第六話「殺人ファイル3 中山宗助の場合(前編)」(脚本)
〇街中の道路
筒井菜々子「来栖くん。待ってよ!」
来栖秀俊「君とはこないださよならをしたはずだ。 もう関わらないでくれ」
筒井菜々子「そんなの一方的じゃん」
来栖秀俊「君がそれを言うか?」
筒井菜々子「生徒会長の件は事故として処理されたけどさ、諸悪の根源は学校にいるんだよ。 ヤバくない?」
来栖秀俊「僕には・・・関係ない」
筒井菜々子「修学旅行から戻って、色々調べたの。 あの中山って男、とんでもなかった。 盲点だった」
筒井菜々子「多分、あの生徒会長が初めてじゃない。 前任校でも問題を起こしているし、 余罪はまだまだある。私もまだ調べて──」
来栖秀俊「うるさい。僕にかまうな」
筒井菜々子「来栖くん・・・!」
来栖秀俊「僕のことを誰かに話したければ話せばいい」
来栖秀俊「ただ何をどう脅されても、 僕はもう人を殺さないと決めたんだ」
来栖秀俊「君の望む僕は、もう死んだんだよ」
筒井菜々子「・・・嘘だ。嫌だ。私は絶対諦めない」
〇血しぶき
第六話
『殺人ファイル3
中山宗助の場合(前編)』
〇トレーニングルーム
中山が黙々とトレーニングをしている。
隠れて見ている菜々子。
筒井菜々子(あの男の本性をさらに知ったら、 来栖くんも考え直してくれるはず・・・)
中山宗助「よし。あとスクワット30!」
筒井菜々子(けど仕事が終われば毎日ジムしか 行ってない・・・なんなのあいつは!)
〇駐車スペース
筒井菜々子(結局、今日も閉店間際まで トレーニングだけ。収穫なしか・・・)
筒井菜々子(動かない。車内で何かをやってる・・・?)
中山宗助「なるほど。
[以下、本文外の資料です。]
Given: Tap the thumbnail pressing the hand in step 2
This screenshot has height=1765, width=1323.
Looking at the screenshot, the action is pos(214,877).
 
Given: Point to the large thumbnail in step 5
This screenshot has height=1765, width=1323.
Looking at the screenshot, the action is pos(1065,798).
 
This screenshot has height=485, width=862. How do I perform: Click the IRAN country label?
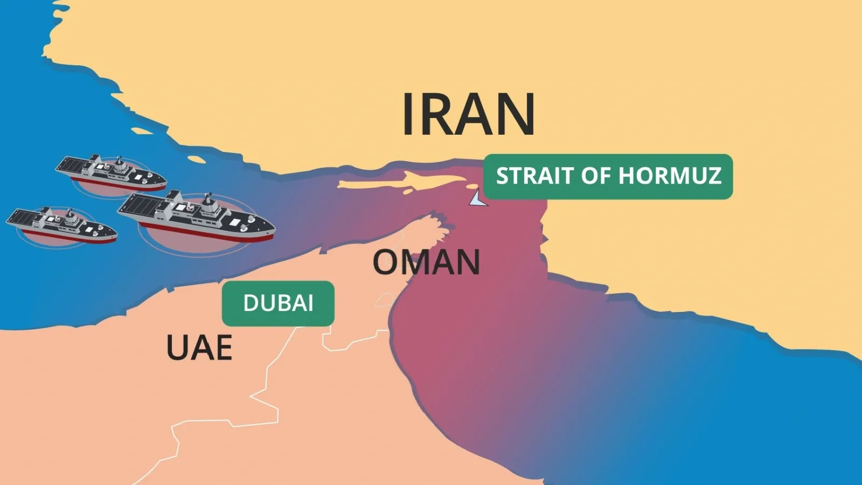tap(468, 114)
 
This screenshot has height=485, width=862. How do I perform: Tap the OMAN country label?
tap(426, 262)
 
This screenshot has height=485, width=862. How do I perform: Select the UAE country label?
tap(199, 348)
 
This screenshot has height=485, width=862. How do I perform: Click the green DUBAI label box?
tap(278, 303)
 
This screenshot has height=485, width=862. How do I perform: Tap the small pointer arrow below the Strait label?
tap(477, 199)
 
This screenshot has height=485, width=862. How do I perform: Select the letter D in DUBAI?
tap(251, 303)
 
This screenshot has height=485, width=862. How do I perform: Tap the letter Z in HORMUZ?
tap(714, 176)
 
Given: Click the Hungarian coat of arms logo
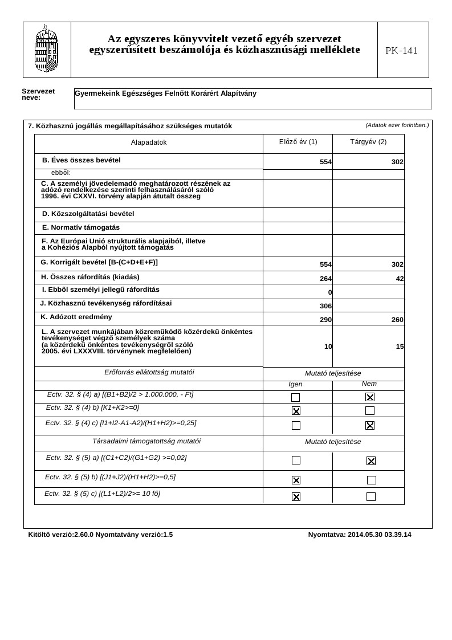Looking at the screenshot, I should (47, 49).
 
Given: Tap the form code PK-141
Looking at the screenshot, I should (401, 51).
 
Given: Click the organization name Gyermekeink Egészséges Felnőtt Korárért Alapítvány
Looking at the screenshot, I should (166, 93).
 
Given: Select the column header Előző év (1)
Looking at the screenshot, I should (298, 142).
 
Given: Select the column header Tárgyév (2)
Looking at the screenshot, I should (368, 142).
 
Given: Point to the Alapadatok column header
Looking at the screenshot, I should (149, 142).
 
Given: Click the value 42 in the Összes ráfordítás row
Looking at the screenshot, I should (400, 279).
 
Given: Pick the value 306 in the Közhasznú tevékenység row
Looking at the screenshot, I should (325, 306).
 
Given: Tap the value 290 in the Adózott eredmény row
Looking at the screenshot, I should (325, 320).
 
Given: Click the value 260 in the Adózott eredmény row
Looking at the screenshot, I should (397, 320).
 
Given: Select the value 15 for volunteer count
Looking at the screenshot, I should (400, 347).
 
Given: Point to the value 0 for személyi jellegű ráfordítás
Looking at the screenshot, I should (329, 292).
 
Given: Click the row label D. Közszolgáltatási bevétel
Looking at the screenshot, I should (88, 214).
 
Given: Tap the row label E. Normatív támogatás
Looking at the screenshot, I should (81, 227).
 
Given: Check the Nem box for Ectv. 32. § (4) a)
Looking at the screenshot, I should (370, 397).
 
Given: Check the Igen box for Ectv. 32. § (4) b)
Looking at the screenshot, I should (296, 410).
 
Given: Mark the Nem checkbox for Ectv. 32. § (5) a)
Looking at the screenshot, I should (371, 460).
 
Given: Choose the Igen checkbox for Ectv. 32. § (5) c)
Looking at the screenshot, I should (296, 496).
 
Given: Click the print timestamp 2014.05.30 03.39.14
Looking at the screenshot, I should (379, 535).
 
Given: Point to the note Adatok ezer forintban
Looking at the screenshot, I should (397, 125).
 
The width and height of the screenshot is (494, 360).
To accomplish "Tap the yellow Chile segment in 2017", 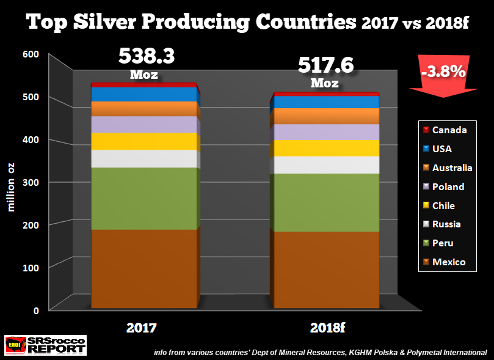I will (145, 141).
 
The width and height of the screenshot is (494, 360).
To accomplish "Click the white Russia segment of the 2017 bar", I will (145, 158).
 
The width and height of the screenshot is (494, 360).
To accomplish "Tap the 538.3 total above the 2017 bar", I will (147, 56).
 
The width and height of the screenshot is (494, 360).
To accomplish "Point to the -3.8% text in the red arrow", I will (442, 72).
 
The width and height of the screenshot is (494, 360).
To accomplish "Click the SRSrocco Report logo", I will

お前だったか」
筒井菜々子「! なんで!?」
菜々子が振り返ると、
背後に中山が立っている。
中山宗助「反対側のドアから出たんだよ。 気づかれないようにな」
筒井菜々子「・・・っ!」
中山宗助「尾行や監視はなかなかプロ並みの 手口だが・・・所詮は女子高生だ」
筒井菜々子「来栖くん、助け──」
〇広い公園
ベンチに座り、
ジャングルジムを見つめている来栖。
来栖秀俊(あの日・・・あのジャングルジムから 僕の人生は狂ってしまった)
来栖秀俊(それでもずっと、 普通を装って生きてきたはずなのに・・・ あの女のせいで全てが台無しに──)
〇森の中
筒井菜々子「大丈夫だよ。来栖くんがバケモノでも、 私の愛は変わらないから」
〇広い公園
来栖秀俊(くそっ・・・! なんでだ。なんで あの女のことが頭から離れない・・・!)
〇拷問部屋
椅子に縛り付けられている菜々子。
筒井菜々子「・・・ここは」
中山宗助「俺の家だよ」
辺りには拷問器具や凶器などが
たくさん飾られている。
中山宗助「ここは祖父が残してくれた 広い家の庭にある」
中山宗助「一人で暮らしているんだ。 つまり泣こうが叫ぼうが、 ここには誰も来ない」
筒井菜々子「そう・・・」
中山宗助「? ずいぶん冷静だな。携帯も没収した。 身体中調べたが、GPSなどの発信器も 見つからなかった」
中山宗助「どう考えても、 お前の助かる道は残っていない」
筒井菜々子「来栖くんがいる」
中山宗助「あはは。来栖秀俊か。 あんな奴に何ができる」
筒井菜々子「あんたは、来栖くんを知らない」
中山宗助「なんだと?」
筒井菜々子「来栖くんは本物のバケモノなの。 ただしあんたと違って気高くて尊い。 いざとなったら、どんなことでもする」
中山宗助「ほう・・・」
筒井菜々子「あんたは来栖くんの獲物を奪った。 あの生徒会長を。そして今・・・私を」
筒井菜々子「そんな奴を来栖くんが 放っておくはずがない」
中山宗助「あはは。ずいぶん心酔しているんだな」
筒井菜々子「私は来栖くんを愛してる」
中山宗助「面白い・・・なら試してやる」
筒井菜々子「?」
中山宗助「俺は今までたくさん殺した。 途中から数えるのを止めるくらいにはな」
中山は部屋にあったナイフを取ると、
菜々子に近づいてく。
筒井菜々子「! な、何を──」
中山宗助「俺が偽物で、あいつが本物のバケモノだと言うなら、試してやる」
筒井菜々子「やめて・・・! お願い――!」
〇教室
来栖が自分の机に付く。
菜々子の席は空席になっている。